Executive Resume-Writing Mistake #1: Including Accomplishments but Skimping on Context

This is the first in a three-part series about common mistakes executives make when putting together their resumes. In it, I’ll share insights from my experience as an executive resume writer on effective ways to create a resume that conveys your personal brand and puts you at the top of every hiring executive’s list.

bigstock-Stress-13061297Executives often excel at achieving business objectives, but putting together a resume can be a bit of a struggle. I see a lot of executives pack their resumes with specific business results or other successes, but miss the mark in providing context for their accomplishments.

Results are great, but don’t forget the obstacles and actions
A successful executive resume puts things in context by noting the following: Challenges faced, actions taken and results achieved.

An executive is hired with a very specific challenge in mind. A company wants to improve something or fix an issue whether it’s raising revenue, cutting expenses, revitalizing operations or repositioning a brand. Therefore, it is important to show that you were up against similar situations in your past roles, how you’ve overcome the challenges and how you’ve delivered results. Without providing the resume reader with a before-and-after snapshot of the situation, though, the resume won’t show off your powerful accomplishments.

Take into consideration the state of the company when you came on board. What was unique about the operating environment, both internally and externally? What were the specific obstacles? How was the business trending? How effective was your organization? What can you say about how you enacted changes, advanced the business/organization and produced results? In doing so, you’ll paint a clearer picture of what you—as an individual—have to offer and prove that you can perform and deliver under similar circumstances for a new company.

I recently worked with a CMO client who stated in her resume that she “repositioned a major retail brand and championed its evolution, increasing sales by 12%,” but didn’t provide context for the results. We found she could go a lot further to demonstrate just how effective she was as a C-suite leader and revised the information in this bullet to read:

  • Created clear distinction from sister brand to avert growing cannibalization and reverse 2-year negative sales trend. Within 12-month period, achieved 12% comp increase through effective repositioning, refreshed creative, greater cross-channel synergy and targeted marketing of untapped petite/pant categories.

This really shows that this candidate can turn things around…and in a relatively short period. That is the kind of executive that companies want leading their organizations. The goal is to state the challenge, actions taken, and results achieved—and timeframe if it’s impressive.

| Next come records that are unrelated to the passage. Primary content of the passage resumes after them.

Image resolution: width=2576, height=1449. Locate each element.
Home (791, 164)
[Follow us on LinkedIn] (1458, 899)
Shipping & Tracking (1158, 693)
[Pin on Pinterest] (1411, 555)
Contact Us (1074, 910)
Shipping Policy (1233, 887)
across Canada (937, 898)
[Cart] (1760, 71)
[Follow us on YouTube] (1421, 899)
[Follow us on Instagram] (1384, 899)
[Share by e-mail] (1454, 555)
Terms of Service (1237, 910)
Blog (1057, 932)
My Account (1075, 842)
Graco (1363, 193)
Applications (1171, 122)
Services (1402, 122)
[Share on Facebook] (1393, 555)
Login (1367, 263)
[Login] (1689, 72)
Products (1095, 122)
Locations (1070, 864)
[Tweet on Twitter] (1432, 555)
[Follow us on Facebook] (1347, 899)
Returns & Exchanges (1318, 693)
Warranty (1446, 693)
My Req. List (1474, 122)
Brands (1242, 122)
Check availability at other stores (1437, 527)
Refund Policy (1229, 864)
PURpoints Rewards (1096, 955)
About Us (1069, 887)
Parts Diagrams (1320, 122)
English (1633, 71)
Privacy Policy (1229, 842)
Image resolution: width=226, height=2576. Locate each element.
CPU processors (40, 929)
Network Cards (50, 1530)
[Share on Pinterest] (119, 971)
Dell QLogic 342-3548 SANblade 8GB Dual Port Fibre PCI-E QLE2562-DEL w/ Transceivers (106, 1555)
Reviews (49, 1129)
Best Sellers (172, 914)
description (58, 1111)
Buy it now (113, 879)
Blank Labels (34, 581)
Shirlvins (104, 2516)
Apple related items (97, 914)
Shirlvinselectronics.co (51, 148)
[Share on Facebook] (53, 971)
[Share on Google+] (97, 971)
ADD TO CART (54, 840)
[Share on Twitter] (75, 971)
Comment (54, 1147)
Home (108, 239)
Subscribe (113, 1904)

Highlight intangible results, too
Remember, your results are not all about business metrics, though those help a resume stand out. It’s also about the way you transformed the organization starting with the people and processes, so be sure to mention those successes, too.

For instance, instead of noting that you “established a participative leadership team,” think about the state of the organization when you first joined and specify how you transformed it. In the aforementioned resume, I revised this statement to read:

  • Elevated marketing function, shifting from siloed, disenfranchised and unmotivated leadership team to one of full synergy, participation and drive.

This puts the executive’s actions into context, showing where the organization was and where it is today as a result of her leadership efforts. No numbers needed, but a significant accomplishment to note; it shows she is a hands-on leader and can engage her team…traits that hiring executives want to know.

Keep it light
It’s not necessary to write a ton of text to convey these specifics, either. You just have to know the message you want to send and do so in a concise, well-written way, without extraneous details that don’t add value. Hiring executives simply do not have the time to wade through and interpret dense resumes to find your true worth.